• [TEXT FOR ANALYSIS]
David Bowie, a rock and roll icon who sustained a chart-topping career for five decades with hits including "Fame", "Heroes" and "Let's Dance", has died at the age of 69.
Rep Steve Martin said in a statement that the "Ashes to Ashes" singer was surrounded by his family when he died Sunday after an 18-month battle against cancer.
"While many of you will share in this loss, we ask that you respect the family's privacy during their time of grief," Martin's statement concluded. No further details were provided.
The singer's son, filmmaker Duncan Jones, issued a confirming statement of his own on Twitter.
Tributes poured in on social media from, among others, British Prime Minister David Cameron and comedian Ricky Gervais, who hosted Sunday night's Golden Globe Awards show in Los Angeles.
Bowie died two days after the release of "Blackstar", his 29th album, which had been timed to coincide with his birthday. The singer had kept a low profile in recent years after reportedly suffering a heart attack in the 2000s, and it had not been widely known that he was struggling with cancer.
Long before alter egos and wild outfits became commonplace in pop, Bowie set the music world on its ear with the release of the 1972 album, "The Rise of Ziggy Stardust and Spiders from Mars," which introduced one of music's most famous personas. Ziggy Stardust was a concept album that imagined a genre-bending rock star from outer space trying to make his way in the music world. The persona -- the red-headed, eyeliner wearing Stardust -- would become an enduring part of his legacy, and a touchstone for the way entertainers packaged themselves for years to come.
Bowie, who was born David Jones in the Brixton area of South London, came of age in the glam rock era of the early 1970s. He had a striking androgynous look in his early days and was known for changing his looks and sounds. The stuttering rock sound of "Changes" gave way to the disco soul of "Young Americans," co-written with John Lennon, to a droning collaboration with Brian Eno in Berlin that produced "Heroes."

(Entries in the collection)
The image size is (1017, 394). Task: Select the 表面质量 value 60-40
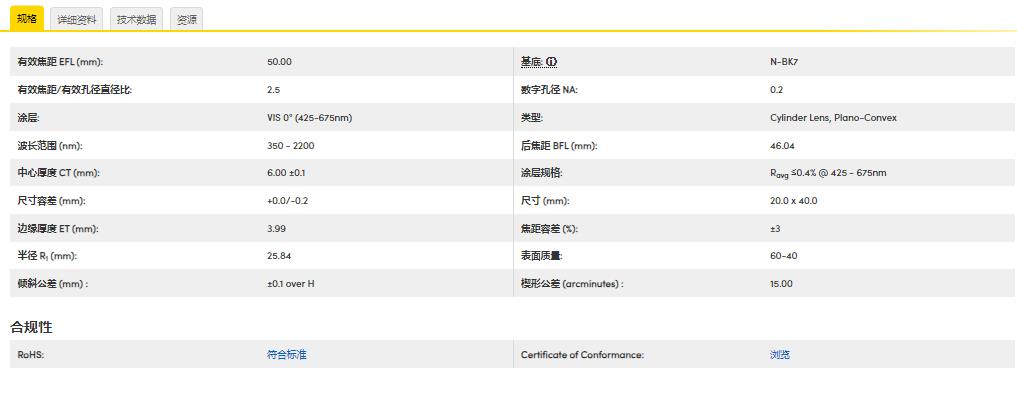784,256
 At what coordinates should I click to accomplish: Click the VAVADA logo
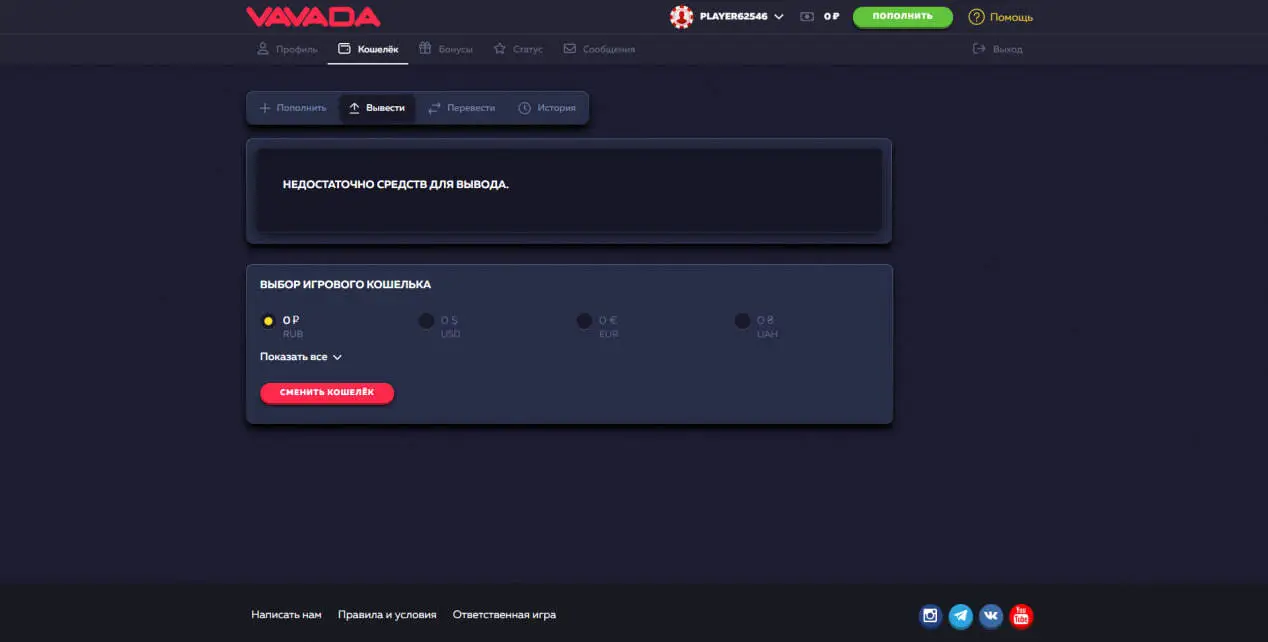pyautogui.click(x=313, y=17)
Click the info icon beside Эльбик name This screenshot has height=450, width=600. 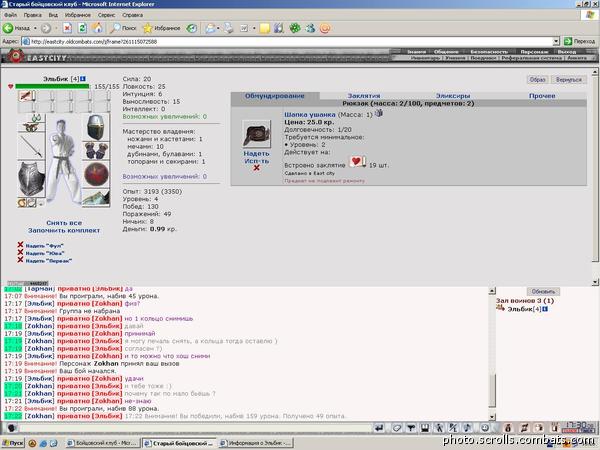pyautogui.click(x=83, y=79)
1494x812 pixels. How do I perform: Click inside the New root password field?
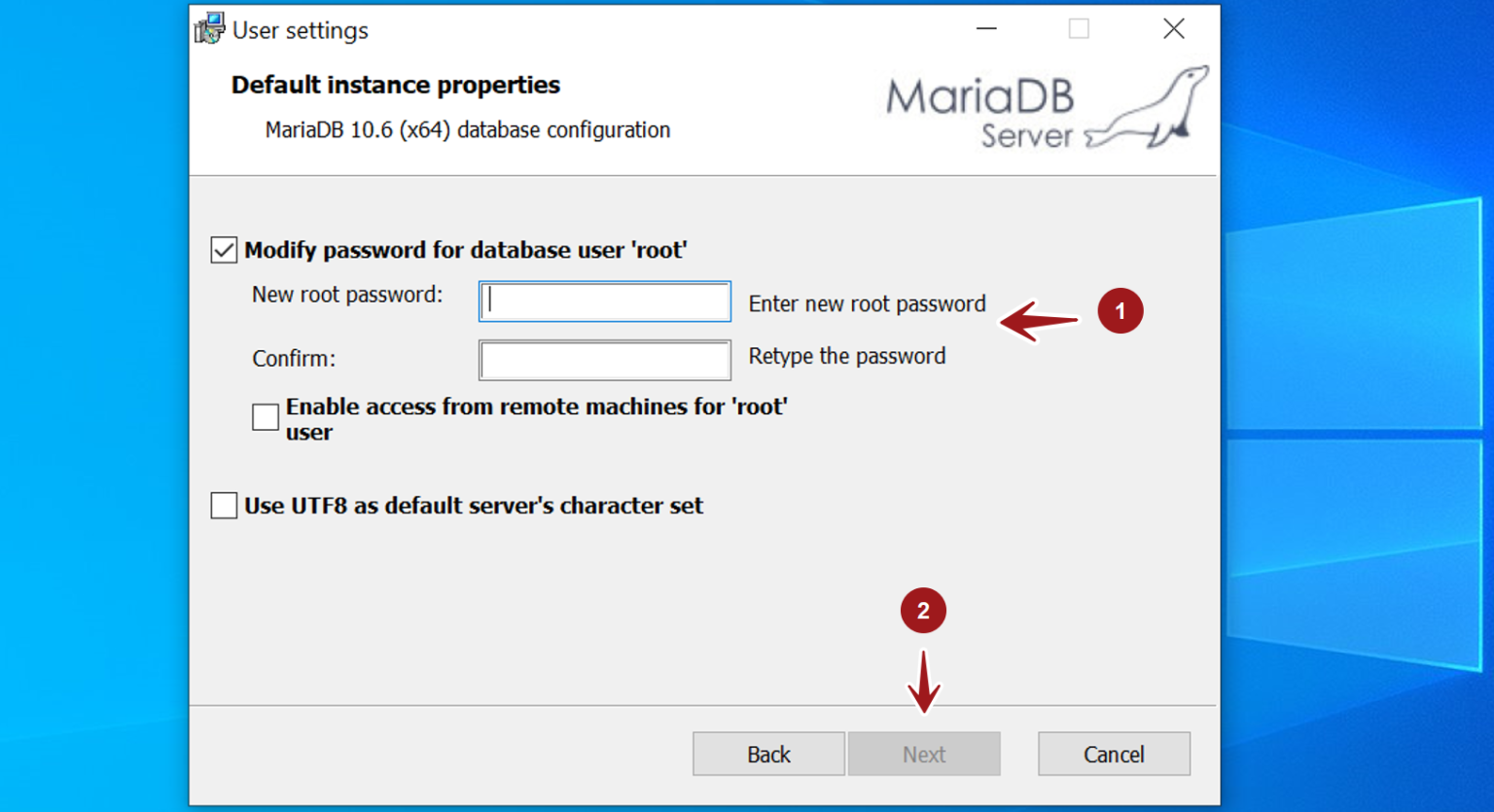[604, 301]
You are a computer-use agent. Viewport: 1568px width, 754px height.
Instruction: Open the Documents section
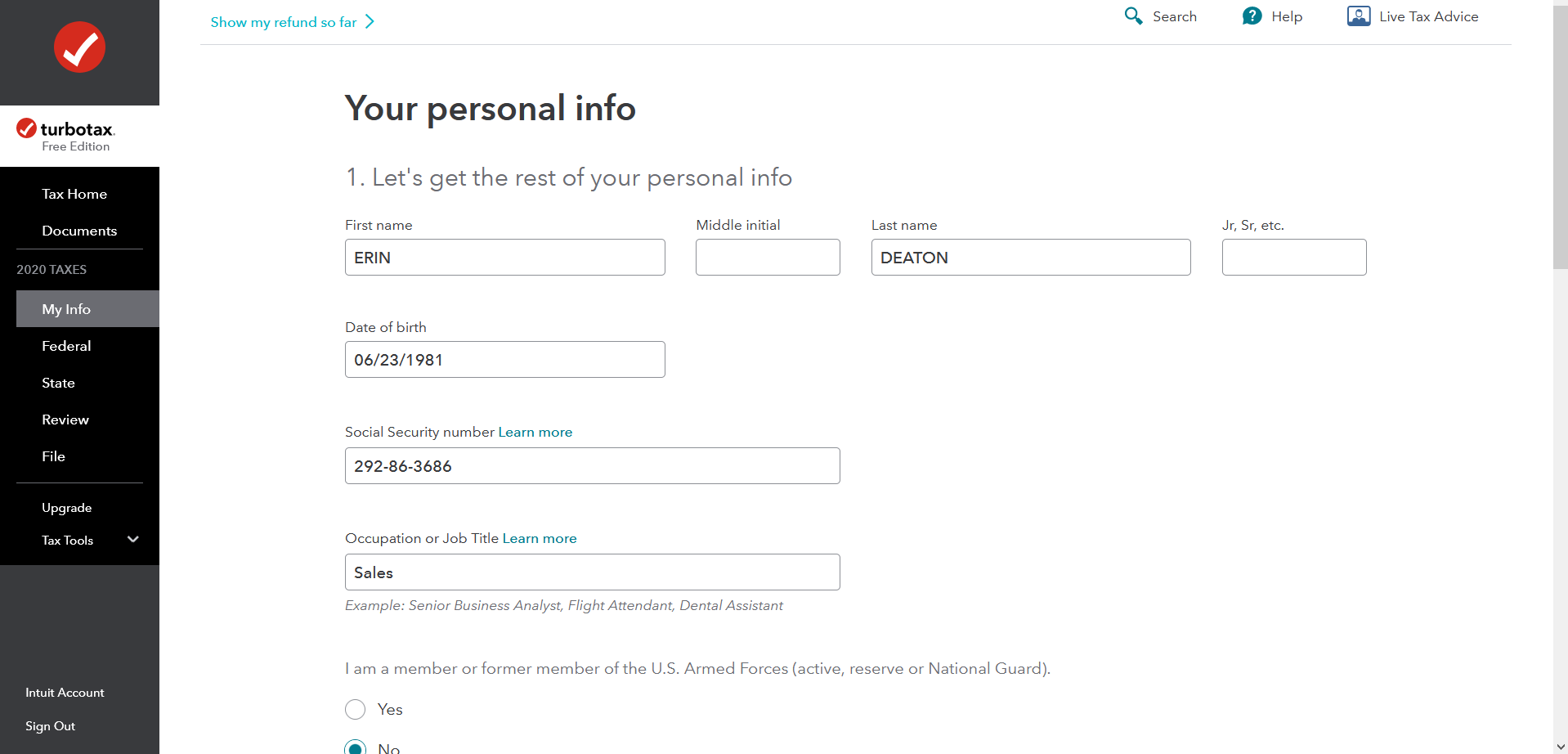79,231
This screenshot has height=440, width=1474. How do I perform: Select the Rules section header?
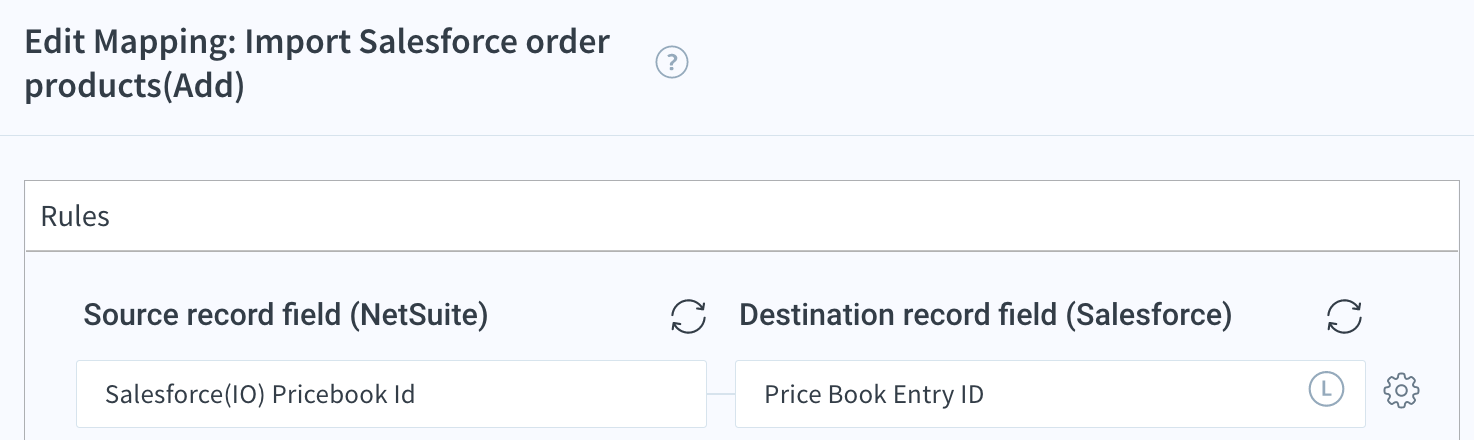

• [AIM OF THE TASK]
Reproduce the passage of the Bowie article that begins with the words "Rep Steve Martin" and ends with "own on Twitter.". The items have nothing to do with the Bowie article.

• [ANSWER SECTION]
Rep Steve Martin said in a statement that the "Ashes to Ashes" singer was surrounded by his family when he died Sunday after an 18-month battle against cancer.
"While many of you will share in this loss, we ask that you respect the family's privacy during their time of grief," Martin's statement concluded. No further details were provided.
The singer's son, filmmaker Duncan Jones, issued a confirming statement of his own on Twitter.